I miei occhi sono pieni delle cicatrici dei mille e mille film che hanno visto.
Il mio cuore ancora porta i segni di tutte le emozioni provate.
La mia anima è la tabula rasa impressionata giorno per giorno,a 24 fotogrammi al secondo.
Cinema vicino e lontano, visibile e invisibile ma quello lontano e invisibile un po' di più.

lunedì 5 marzo 2012

Kinatay ( 2009 )


Kinatay è il resoconto di una notte di massacro (che è appunto il significato del titolo).
Un film il cui intento è trasudare realismo a ogni sequenza , un viaggio sola andata nell'inferno di una notte bastarda dopo la quale nulla sarà uguale a prima.
La realtà viene usata come corpo contundente e la cinepresa come megafono: dopo un inizio tra pranzi, matrimoni, lezioni di criminologia e la confusione disorganizzata di una città come Manila che sembra stata fondata dal dio del caos in persona, la vita del giovane Peping, fresco sposo e con un bimbo di sette mesi da far crescere cambia irrimediabilmente.

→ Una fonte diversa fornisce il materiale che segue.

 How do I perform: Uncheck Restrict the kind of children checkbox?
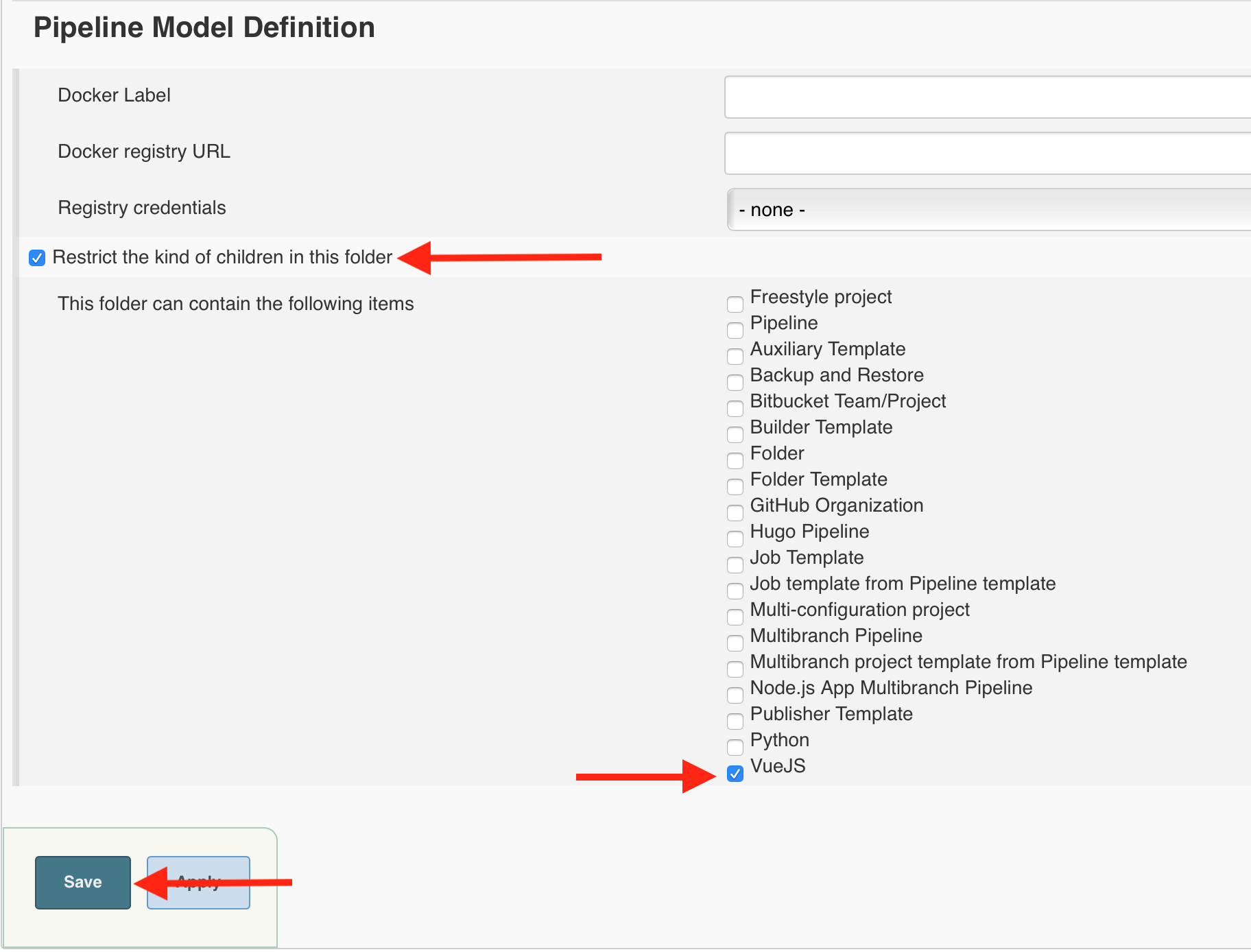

Un suo collega di corso lo invita a uno dei suoi raid notturni di fiancheggiamento alla malavita organizzata: si tratta di recuperare crediti ma stavolta forse è diverso. Rapiscono una prostituta che ha contratto troppi debiti per mantenere il suo bambino.
L'orrore ha inizio.
Mendoza in questa sua urgenza di realismo filma di notte lo stesso brulichio che agitava la Manila diurna però stavolta in digitale senza fonti luminose esterne: se nella prima parte il film era una sorta di excursus in un alveare umano, la notte di Manila è fatta di strade invase da veicoli di ogni tipo e da puttane agli angoli dei palazzoni a cui estorcere il pizzo.

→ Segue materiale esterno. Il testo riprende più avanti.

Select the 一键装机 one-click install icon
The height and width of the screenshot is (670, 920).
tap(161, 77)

Il lungo viaggio alla casa isolata dove avverrà l'irreparabile è solo una preparazione emotiva a quello che succederà dopo in spregio a qualsiasi rispetto per la vita altrui, specie se umana.
Il film di Mendoza è disperato, cinico nello stare lontano dai personaggi, il solo che ha un barlume di umanità è Peping che dopo una notte siffatta ha un conato di vomito che gli impedisce di mangiare assieme agli altri che hanno "fatto " lo sporco lavoro.

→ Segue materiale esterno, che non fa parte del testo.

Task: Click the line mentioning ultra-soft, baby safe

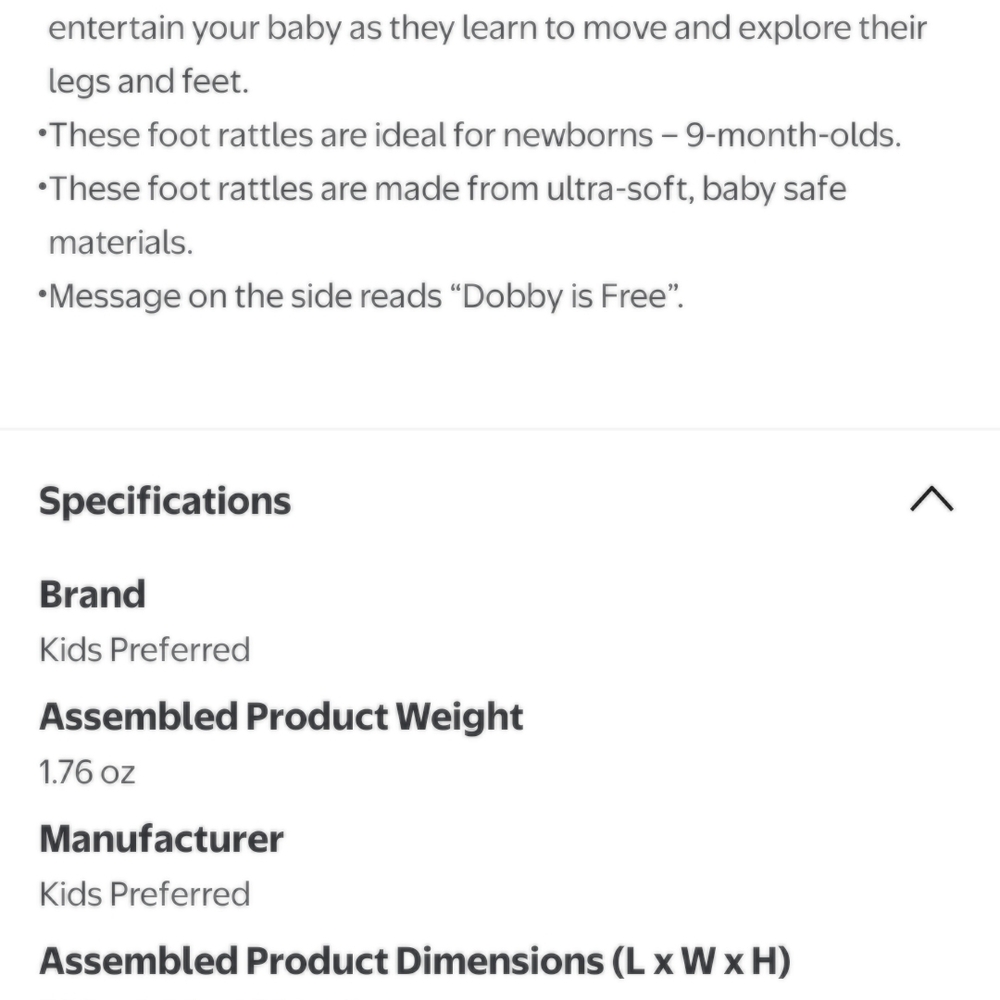Action: tap(443, 189)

Per loro un lavoro e nulla più, per il giovane studente di criminologia qualcosa d'altro ma non si può avere comprensione della sua codardia,del suo silenzio pagato oro.
E quelli che hanno fatto lo sporco lavoro non sono niente altro che poliziotti che "arrotondano" le entrate con lo sfruttamento della prostituzione.

Il cinema di Mendoza è neorealismo nell'era digitale con forse un pizzico di retorica più del dovuto nella ricerca di fornire sempre la massima sgradevolezza.
Kinatay racconta di una notte che diventa anche una sorta di rito di iniziazione a quella che sarà la sua attività futura per il giovane Peping, con la sua bella maglietta del corso di criminologia.
Perchè già sappiamo che sarà obbligato a continuare nello sporco lavoro.
Magari sarà sempre un gregario,sarà sempre nelle retrovie o forse no.
Ma questo non aumenta certo la considerazione che si ha per lui.
Mendoza impedisce sistematicamente qualsisi tentativo di identificazione.
Quello che gli interessa è far partecipare emotivamente lo spettatore al sadismo collettivo della seconda parte di film. Ma forse finisce per attenuare questo senso di disagio con una ostentazione di realismo che lascia più interdetti che disturbati, forse perchè da sempre siamo abituati al luogo comune che il diavolo non è così brutto come lo si dipinge.
Kinatay è film che colpisce più le viscere che il cervello, è il diavolo e Mendoza è il suo sacerdote.
E sembra anche lieto di esserlo.
Pornografia del dolore? Non lo so,questo è il primo film che vedo del regista filippino quindi gli va dato il beneficio del dubbio.